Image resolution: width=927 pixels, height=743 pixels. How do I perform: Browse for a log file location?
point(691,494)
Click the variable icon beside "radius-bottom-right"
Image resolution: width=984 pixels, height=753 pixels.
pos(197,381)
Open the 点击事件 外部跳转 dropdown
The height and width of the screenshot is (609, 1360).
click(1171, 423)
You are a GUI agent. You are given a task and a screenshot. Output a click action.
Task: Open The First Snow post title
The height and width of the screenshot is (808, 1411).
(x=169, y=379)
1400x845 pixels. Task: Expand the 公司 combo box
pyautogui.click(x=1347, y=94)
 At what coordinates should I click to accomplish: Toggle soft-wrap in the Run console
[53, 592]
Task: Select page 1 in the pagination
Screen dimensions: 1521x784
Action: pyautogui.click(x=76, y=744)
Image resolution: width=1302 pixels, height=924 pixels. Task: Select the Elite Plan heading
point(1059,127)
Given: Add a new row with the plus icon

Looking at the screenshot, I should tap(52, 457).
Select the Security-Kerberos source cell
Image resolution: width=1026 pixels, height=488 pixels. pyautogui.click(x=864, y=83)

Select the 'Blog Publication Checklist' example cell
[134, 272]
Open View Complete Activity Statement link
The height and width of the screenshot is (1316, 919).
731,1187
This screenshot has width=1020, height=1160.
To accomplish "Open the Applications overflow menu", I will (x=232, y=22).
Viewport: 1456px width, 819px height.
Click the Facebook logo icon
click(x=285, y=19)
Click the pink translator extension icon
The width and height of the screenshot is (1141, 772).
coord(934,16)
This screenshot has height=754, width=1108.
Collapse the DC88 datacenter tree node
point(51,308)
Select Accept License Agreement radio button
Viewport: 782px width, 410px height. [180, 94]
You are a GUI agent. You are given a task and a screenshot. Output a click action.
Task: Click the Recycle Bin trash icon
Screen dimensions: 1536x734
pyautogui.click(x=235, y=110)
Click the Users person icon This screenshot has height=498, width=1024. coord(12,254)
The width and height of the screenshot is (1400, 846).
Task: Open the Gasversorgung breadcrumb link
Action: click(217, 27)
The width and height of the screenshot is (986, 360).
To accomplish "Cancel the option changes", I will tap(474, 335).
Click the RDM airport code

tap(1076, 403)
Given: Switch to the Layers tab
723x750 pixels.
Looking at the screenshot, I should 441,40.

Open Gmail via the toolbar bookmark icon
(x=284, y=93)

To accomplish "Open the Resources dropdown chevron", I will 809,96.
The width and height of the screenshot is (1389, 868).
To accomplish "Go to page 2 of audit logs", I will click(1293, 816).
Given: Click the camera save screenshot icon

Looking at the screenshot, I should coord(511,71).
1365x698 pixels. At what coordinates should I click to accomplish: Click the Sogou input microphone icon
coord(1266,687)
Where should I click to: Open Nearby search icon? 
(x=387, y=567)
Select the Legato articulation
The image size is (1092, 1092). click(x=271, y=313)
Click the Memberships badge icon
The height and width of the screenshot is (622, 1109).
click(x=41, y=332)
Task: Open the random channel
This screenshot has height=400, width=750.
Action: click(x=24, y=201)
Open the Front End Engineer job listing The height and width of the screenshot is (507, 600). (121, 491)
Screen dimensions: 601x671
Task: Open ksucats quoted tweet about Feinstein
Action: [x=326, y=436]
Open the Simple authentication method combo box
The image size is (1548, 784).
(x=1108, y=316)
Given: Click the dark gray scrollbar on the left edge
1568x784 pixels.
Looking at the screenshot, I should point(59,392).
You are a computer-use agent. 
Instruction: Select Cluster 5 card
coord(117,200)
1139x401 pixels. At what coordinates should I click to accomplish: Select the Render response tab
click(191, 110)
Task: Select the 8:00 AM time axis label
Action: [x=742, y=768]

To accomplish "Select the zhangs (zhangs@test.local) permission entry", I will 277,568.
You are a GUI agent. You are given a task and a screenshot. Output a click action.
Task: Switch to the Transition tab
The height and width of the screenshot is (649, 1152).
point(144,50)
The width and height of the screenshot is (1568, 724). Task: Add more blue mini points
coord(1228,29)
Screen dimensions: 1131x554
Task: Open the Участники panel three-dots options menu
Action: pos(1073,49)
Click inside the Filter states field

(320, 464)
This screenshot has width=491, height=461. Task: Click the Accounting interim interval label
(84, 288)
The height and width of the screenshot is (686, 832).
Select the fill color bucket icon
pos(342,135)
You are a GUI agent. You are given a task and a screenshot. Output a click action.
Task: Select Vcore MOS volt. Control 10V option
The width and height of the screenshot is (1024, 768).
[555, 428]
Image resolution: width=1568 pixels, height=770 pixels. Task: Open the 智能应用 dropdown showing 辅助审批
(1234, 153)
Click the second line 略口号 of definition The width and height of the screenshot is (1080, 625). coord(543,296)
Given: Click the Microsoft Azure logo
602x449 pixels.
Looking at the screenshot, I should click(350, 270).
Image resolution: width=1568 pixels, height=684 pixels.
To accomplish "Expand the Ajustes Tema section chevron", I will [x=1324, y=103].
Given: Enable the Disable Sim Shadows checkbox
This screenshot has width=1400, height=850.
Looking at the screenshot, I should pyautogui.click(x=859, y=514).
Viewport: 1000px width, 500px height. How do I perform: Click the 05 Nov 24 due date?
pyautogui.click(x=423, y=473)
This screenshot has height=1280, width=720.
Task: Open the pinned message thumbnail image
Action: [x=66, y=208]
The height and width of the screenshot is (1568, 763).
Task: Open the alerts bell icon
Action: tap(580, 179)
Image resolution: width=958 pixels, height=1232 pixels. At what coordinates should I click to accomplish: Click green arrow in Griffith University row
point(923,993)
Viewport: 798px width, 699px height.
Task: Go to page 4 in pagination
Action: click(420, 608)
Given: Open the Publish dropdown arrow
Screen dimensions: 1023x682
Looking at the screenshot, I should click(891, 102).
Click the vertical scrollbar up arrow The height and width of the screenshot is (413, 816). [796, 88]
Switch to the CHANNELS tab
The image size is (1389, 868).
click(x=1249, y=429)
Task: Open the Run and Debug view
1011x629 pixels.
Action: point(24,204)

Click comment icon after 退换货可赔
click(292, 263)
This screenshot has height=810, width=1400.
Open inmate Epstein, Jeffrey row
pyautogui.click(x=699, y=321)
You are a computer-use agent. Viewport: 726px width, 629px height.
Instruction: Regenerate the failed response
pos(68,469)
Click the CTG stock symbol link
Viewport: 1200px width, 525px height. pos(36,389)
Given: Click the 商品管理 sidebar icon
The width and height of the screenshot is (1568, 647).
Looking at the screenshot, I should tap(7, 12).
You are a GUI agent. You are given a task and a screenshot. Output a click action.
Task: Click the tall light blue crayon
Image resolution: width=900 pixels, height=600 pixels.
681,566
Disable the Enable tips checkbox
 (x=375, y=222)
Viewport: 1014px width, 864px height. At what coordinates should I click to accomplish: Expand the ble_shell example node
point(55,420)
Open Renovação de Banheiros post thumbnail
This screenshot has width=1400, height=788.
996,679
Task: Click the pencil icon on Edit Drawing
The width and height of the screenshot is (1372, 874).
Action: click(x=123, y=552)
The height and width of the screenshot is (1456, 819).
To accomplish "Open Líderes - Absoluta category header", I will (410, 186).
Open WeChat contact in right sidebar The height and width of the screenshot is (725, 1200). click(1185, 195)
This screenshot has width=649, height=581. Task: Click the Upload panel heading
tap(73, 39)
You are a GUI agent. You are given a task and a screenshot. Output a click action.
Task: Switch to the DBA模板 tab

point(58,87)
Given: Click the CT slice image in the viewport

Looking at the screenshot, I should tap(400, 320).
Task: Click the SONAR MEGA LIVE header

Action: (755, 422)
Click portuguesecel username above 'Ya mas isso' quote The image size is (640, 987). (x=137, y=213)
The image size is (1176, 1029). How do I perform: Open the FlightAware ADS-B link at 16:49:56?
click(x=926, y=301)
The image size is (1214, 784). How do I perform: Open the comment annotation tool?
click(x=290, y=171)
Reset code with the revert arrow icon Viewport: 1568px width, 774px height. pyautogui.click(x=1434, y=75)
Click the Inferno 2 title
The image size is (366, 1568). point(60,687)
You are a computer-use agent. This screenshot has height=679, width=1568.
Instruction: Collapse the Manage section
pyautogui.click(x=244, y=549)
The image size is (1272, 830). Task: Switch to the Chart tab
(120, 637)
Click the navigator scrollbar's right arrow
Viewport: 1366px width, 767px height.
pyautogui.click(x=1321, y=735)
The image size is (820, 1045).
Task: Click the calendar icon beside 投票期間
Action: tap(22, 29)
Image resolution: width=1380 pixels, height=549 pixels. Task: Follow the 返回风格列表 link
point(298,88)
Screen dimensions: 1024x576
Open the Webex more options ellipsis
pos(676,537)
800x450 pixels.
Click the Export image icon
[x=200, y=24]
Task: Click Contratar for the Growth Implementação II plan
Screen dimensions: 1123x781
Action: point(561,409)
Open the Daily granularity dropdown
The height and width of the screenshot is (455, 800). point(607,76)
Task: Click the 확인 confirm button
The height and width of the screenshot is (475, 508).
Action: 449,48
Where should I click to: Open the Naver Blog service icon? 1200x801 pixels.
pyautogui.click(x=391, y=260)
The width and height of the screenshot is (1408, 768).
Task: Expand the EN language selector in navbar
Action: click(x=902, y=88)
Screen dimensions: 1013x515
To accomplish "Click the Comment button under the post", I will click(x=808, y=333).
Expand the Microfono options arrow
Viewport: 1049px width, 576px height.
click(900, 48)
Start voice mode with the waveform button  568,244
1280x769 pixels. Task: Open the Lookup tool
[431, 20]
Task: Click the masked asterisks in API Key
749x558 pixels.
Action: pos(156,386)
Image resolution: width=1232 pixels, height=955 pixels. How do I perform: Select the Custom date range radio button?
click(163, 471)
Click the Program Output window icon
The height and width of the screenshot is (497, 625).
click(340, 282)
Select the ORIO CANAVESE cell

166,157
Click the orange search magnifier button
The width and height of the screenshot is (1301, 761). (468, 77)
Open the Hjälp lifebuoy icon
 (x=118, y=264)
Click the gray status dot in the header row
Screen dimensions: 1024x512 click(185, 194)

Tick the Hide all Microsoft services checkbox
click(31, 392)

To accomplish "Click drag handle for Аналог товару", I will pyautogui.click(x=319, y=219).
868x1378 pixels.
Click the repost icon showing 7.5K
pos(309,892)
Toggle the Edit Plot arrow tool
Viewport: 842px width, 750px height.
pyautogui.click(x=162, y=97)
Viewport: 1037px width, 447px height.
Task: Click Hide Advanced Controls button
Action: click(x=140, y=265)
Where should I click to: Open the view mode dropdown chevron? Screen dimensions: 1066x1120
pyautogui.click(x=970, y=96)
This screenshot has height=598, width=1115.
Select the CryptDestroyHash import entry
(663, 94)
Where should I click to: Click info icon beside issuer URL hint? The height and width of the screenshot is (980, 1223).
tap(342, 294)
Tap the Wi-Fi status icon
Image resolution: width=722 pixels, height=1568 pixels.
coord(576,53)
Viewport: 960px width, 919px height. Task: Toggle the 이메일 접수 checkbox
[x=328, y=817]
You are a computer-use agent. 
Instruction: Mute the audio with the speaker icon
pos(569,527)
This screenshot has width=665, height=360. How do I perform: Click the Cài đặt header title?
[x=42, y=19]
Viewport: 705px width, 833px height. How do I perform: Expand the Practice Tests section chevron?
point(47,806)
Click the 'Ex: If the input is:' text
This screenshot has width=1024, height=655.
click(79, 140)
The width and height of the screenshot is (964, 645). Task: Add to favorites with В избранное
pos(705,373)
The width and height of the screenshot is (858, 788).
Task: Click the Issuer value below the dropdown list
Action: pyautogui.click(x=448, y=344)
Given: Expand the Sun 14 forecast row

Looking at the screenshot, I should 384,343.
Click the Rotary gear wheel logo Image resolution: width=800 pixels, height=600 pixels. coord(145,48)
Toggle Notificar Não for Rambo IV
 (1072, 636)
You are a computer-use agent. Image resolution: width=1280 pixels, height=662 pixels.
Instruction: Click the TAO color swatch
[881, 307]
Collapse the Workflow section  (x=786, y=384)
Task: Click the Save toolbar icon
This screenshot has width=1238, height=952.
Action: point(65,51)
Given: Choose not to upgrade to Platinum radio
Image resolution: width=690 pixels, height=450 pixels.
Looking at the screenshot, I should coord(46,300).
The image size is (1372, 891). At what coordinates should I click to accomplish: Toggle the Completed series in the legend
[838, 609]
- - - - -
- **PROBLEM TO SOLVE**: Check the data for the word "computer" and pull out the lines that have it.

- **YOUR RESPONSE**:
You are a computer-use agent. 
You are a computer-use agent. Viewport: 726px width, 629px height.
You are a computer-use agent. This screenshot has height=679, width=1568.
You are a computer-use agent. 
You are a computer-use agent. Image resolution: width=1280 pixels, height=662 pixels.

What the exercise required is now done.